Um, I believe it's perfectly pragmatic attitude that it's hard to
write
correct code. Programming is hard. It's not defeatist. Defeatist is
saying
"I won't write correct code anyway, so I'll be as careless as I like".

Certainly it sounds a bit
presumptive. Knuth and Berstein haven't written many checks. It goes without
saying that nobody's perfect, though.

Note that I said two things there: "here" and "not hard".
If you quote Knuth saying in comp.lang.c how it's not hard
to write programs which handle strings in C (that is, write
correct code), I'll take my words back

Yevgen

muntyan · Feb 27, 2008

When did I rant about a Microsoft proposal? A simple link will do.

Then why not just introduce them as an open source library that
provides these wrappers? If they wanted them to be widely adopted and
quickly, this would be out there. Where can this library be
downloaded?

Good one!

jacob navia · Feb 27, 2008

Good one!

lcc-win implemented most of it. I could put this in the public
domain.

The safe string library from microsoft, was open source.

Randy Howard · Feb 27, 2008

lcc-win implemented most of it. I could put this in the public
domain.

The safe string library from microsoft, was open source.

Oh good, the problem is solved then. So why are you complaining about
it?

Micah Cowan · Feb 27, 2008

William said:
Knuth and Berstein haven't written many checks.

http://en.wikipedia.org/wiki/Knuth_reward_check

....As of March 2005, the total value of the checks signed by Knuth was
over $20,000...

Still, the fact that he's confident enough to offer the cash reward in
the first place is a pretty big deal.

I agree with Yevgen's general point that it is far too difficult to
write correct C programs. Even doing it 80-90% of the time, as most
regulars here can probably manage, is itself a noteworthy accomplishment.

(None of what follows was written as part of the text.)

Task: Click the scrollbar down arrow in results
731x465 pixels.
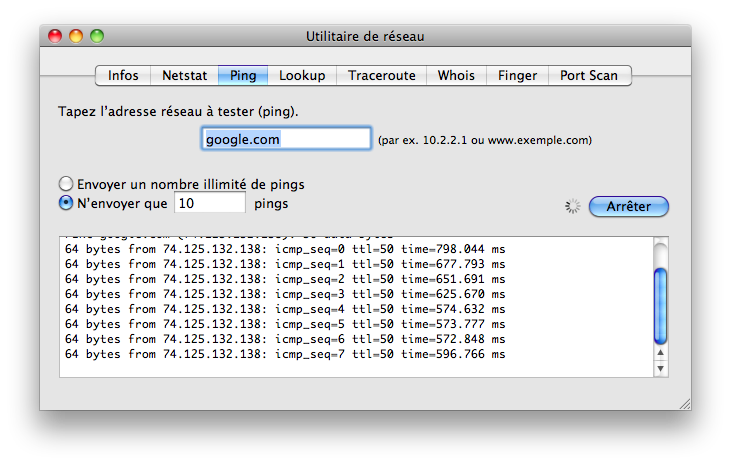Action: pyautogui.click(x=660, y=369)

I think that part of being a good programmer, then, is to limit the
opportunities you have to make those mistakes. Set up frameworks to do
all the "good habit" stuff for you, so that you don't have to be
constantly avoiding "bad habit" stuff yourself (if you have to avoid a
mistake 999 times, the 1000th time you may fail to avoid it). This is
why, when it matters, many programs and packages will use their own
string-handling frameworks that do exactly that. The better you
encapsulate/hide away the details of managing buffer sizes, resizing,
concatenation, comparison, etc, the more you can focus on doing other
things.

All that being said, I fail to see how strlcpy() or strcpy_s() help the
matter much. They aren't appreciably easier to use correctly, by which I
mean that they are approximately as prone to "bad habit" problems as
strcpy() is. They certainly don't hide the details of managing buffer
sizes, and you still have that opportunity to mess up on that 1000th
time you use it. And I certainly resent being told otherwise, in the
form of silly linker diagnostics, when I choose to use the more standard
of these all-unsafe facilities.

William Ahern · Feb 27, 2008

Micah Cowan said:
...As of March 2005, the total value of the checks signed by Knuth was
over $20,000...

But how many of those are for MiX and other errors in his books? I meant to
refer to things like TeX, parts of which are written in C.

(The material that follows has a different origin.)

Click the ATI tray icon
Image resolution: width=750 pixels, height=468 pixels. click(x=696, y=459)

Still, the fact that he's confident enough to offer the cash reward in
the first place is a pretty big deal.

I agree with Yevgen's general point that it is far too difficult to
write correct C programs. Even doing it 80-90% of the time, as most
regulars here can probably manage, is itself a noteworthy accomplishment.

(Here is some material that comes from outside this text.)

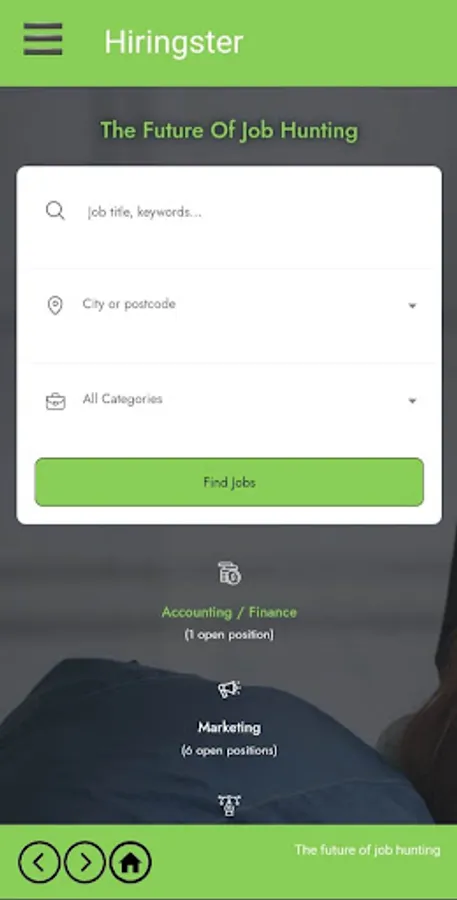Tap the footer tagline text
The height and width of the screenshot is (900, 457).
[367, 850]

But I fail to see how that's an argument _against_ including an interface
like strlcpy?

Writing a "hello world" program is harder in C than in Borne Shell, and
harder still in an assembly language.

On the flip side, in a simple "hello world" program string handling doesn't
predominate, and you may very well have persuasive reasons for writing it in
C than in Borne Shell.

I think that part of being a good programmer, then, is to limit the
opportunities you have to make those mistakes. Set up frameworks to do
all the "good habit" stuff for you, so that you don't have to be
constantly avoiding "bad habit" stuff yourself (if you have to avoid a
mistake 999 times, the 1000th time you may fail to avoid it). This is
why, when it matters, many programs and packages will use their own
string-handling frameworks that do exactly that. The better you
encapsulate/hide away the details of managing buffer sizes, resizing,
concatenation, comparison, etc, the more you can focus on doing other
things.

I agree. strlcpy(), though, fills in inevitable gaps between the standard
interfaces, traditional string handling, and whatever design or manner of
approaching the issue one takes. Seems to me that's as good a reason as any
to include strlcpy(). On top of the fact, and more to the point, that it
encapsulates the _minimal_ exact code one would normally and rightly employ
in these situations.

All that being said, I fail to see how strlcpy() or strcpy_s() help the
matter much. They aren't appreciably easier to use correctly, by which I
mean that they are approximately as prone to "bad habit" problems as
strcpy() is. They certainly don't hide the details of managing buffer
sizes, and you still have that opportunity to mess up on that 1000th
time you use it.

That's an impossible criterion. No C library, IMO, can hide the details of
buffer (aka memory, aka resource) management in C, and it's not clear to me
that off-by-ones are substantially more of an issue than NULL or dangling
pointers. They can only grease the wheels, so to speak. That is, better
weave the patterns into your code. Encapsulation being one important way to
accomplish that. But there are many levels of encapsulation, and many/most
string libraries force you to too high a level of encapsulation for what its
worth in many instances; rather than encapsulate they obsfuscate.

user923005 · Feb 27, 2008

That should teach you something. You started with C...
The problem santosh, as I have been telling in ALL this threads since
several ages, is that you can be a "good programmer" only 80-90%
of the time.

Since you are human, you will be always limited by the borders of your
circuit, the human circuit. This circuit can do things that computers
can't do, but it CAN'T do the things computers do, since it is a
DIFFERENT kind of circuit.

Specifically, the human circuit is NOT able to NEVER make a mistake,
what computers ALWAYS DO. They NEVER make "mistakes", they always do
what they are told to do EXACTLY.

This basic fact of software engineering is IGNORED by the "regulars"
here that always boast of their infallible powers.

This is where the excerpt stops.